(Beginning of SUPPLIED DATA)

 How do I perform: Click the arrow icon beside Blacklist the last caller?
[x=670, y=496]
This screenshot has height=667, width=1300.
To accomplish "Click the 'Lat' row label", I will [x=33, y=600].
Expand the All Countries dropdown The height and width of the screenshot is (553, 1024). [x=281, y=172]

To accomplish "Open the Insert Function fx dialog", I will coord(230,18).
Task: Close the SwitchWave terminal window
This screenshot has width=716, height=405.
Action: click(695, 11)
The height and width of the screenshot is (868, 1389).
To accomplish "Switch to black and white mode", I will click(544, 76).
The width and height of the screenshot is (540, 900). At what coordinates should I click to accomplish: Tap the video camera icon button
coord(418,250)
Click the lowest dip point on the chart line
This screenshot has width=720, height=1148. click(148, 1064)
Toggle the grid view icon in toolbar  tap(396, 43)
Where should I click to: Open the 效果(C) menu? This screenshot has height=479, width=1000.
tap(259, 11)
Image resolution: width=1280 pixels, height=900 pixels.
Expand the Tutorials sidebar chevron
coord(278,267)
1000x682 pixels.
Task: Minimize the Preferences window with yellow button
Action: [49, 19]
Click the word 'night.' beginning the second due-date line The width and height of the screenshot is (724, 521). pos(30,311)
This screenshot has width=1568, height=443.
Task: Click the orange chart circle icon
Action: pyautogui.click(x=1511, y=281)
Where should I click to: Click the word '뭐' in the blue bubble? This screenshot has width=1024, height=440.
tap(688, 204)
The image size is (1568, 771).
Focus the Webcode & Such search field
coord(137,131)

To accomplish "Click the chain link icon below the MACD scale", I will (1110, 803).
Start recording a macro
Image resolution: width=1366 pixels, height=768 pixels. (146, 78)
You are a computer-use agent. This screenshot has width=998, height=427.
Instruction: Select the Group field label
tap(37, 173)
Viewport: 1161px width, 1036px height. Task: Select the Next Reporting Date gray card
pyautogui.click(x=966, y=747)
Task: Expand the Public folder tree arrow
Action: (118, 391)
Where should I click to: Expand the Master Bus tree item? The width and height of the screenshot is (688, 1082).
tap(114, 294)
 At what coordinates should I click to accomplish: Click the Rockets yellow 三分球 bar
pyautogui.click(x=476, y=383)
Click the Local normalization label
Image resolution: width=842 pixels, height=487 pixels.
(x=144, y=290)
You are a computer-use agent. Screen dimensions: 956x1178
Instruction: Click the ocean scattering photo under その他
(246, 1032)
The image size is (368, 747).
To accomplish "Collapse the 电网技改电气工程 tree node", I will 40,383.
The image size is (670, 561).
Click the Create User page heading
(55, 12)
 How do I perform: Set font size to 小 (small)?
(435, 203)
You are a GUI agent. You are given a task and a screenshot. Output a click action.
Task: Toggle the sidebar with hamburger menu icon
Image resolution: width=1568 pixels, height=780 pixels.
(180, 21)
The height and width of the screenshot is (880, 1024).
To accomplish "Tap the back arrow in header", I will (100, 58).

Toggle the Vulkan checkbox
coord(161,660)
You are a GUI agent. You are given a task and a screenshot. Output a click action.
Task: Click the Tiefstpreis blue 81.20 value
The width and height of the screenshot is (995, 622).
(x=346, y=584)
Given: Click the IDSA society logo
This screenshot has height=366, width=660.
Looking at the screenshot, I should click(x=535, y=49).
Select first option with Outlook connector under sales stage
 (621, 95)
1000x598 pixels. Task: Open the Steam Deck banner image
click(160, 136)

(End of SUPPLIED DATA)

EXERCISE PROMPT: Your task is to repeat the data exactly; please include every line.

ANSWER TO THIS PROBLEM:
 How do I perform: Click the arrow icon beside Blacklist the last caller?
[x=670, y=496]
This screenshot has height=667, width=1300.
To accomplish "Click the 'Lat' row label", I will [x=33, y=600].
Expand the All Countries dropdown The height and width of the screenshot is (553, 1024). [x=281, y=172]

To accomplish "Open the Insert Function fx dialog", I will coord(230,18).
Task: Close the SwitchWave terminal window
This screenshot has width=716, height=405.
Action: click(695, 11)
The height and width of the screenshot is (868, 1389).
To accomplish "Switch to black and white mode", I will click(544, 76).
The width and height of the screenshot is (540, 900). At what coordinates should I click to accomplish: Tap the video camera icon button
coord(418,250)
Click the lowest dip point on the chart line
This screenshot has width=720, height=1148. click(148, 1064)
Toggle the grid view icon in toolbar  tap(396, 43)
Where should I click to: Open the 效果(C) menu? This screenshot has height=479, width=1000.
tap(259, 11)
Image resolution: width=1280 pixels, height=900 pixels.
Expand the Tutorials sidebar chevron
coord(278,267)
1000x682 pixels.
Task: Minimize the Preferences window with yellow button
Action: [49, 19]
Click the word 'night.' beginning the second due-date line The width and height of the screenshot is (724, 521). pos(30,311)
This screenshot has width=1568, height=443.
Task: Click the orange chart circle icon
Action: pyautogui.click(x=1511, y=281)
Where should I click to: Click the word '뭐' in the blue bubble? This screenshot has width=1024, height=440.
tap(688, 204)
The image size is (1568, 771).
Focus the Webcode & Such search field
coord(137,131)

To accomplish "Click the chain link icon below the MACD scale", I will (1110, 803).
Start recording a macro
Image resolution: width=1366 pixels, height=768 pixels. (146, 78)
You are a computer-use agent. This screenshot has width=998, height=427.
Instruction: Select the Group field label
tap(37, 173)
Viewport: 1161px width, 1036px height. Task: Select the Next Reporting Date gray card
pyautogui.click(x=966, y=747)
Task: Expand the Public folder tree arrow
Action: (118, 391)
Where should I click to: Expand the Master Bus tree item? The width and height of the screenshot is (688, 1082).
tap(114, 294)
 At what coordinates should I click to accomplish: Click the Rockets yellow 三分球 bar
pyautogui.click(x=476, y=383)
Click the Local normalization label
Image resolution: width=842 pixels, height=487 pixels.
(x=144, y=290)
You are a computer-use agent. Screen dimensions: 956x1178
Instruction: Click the ocean scattering photo under その他
(246, 1032)
The image size is (368, 747).
To accomplish "Collapse the 电网技改电气工程 tree node", I will 40,383.
The image size is (670, 561).
Click the Create User page heading
(55, 12)
 How do I perform: Set font size to 小 (small)?
(435, 203)
You are a GUI agent. You are given a task and a screenshot. Output a click action.
Task: Toggle the sidebar with hamburger menu icon
Image resolution: width=1568 pixels, height=780 pixels.
(180, 21)
The height and width of the screenshot is (880, 1024).
To accomplish "Tap the back arrow in header", I will (100, 58).

Toggle the Vulkan checkbox
coord(161,660)
You are a GUI agent. You are given a task and a screenshot. Output a click action.
Task: Click the Tiefstpreis blue 81.20 value
The width and height of the screenshot is (995, 622).
(x=346, y=584)
Given: Click the IDSA society logo
This screenshot has height=366, width=660.
Looking at the screenshot, I should click(x=535, y=49).
Select first option with Outlook connector under sales stage
 (621, 95)
1000x598 pixels. Task: Open the Steam Deck banner image
click(160, 136)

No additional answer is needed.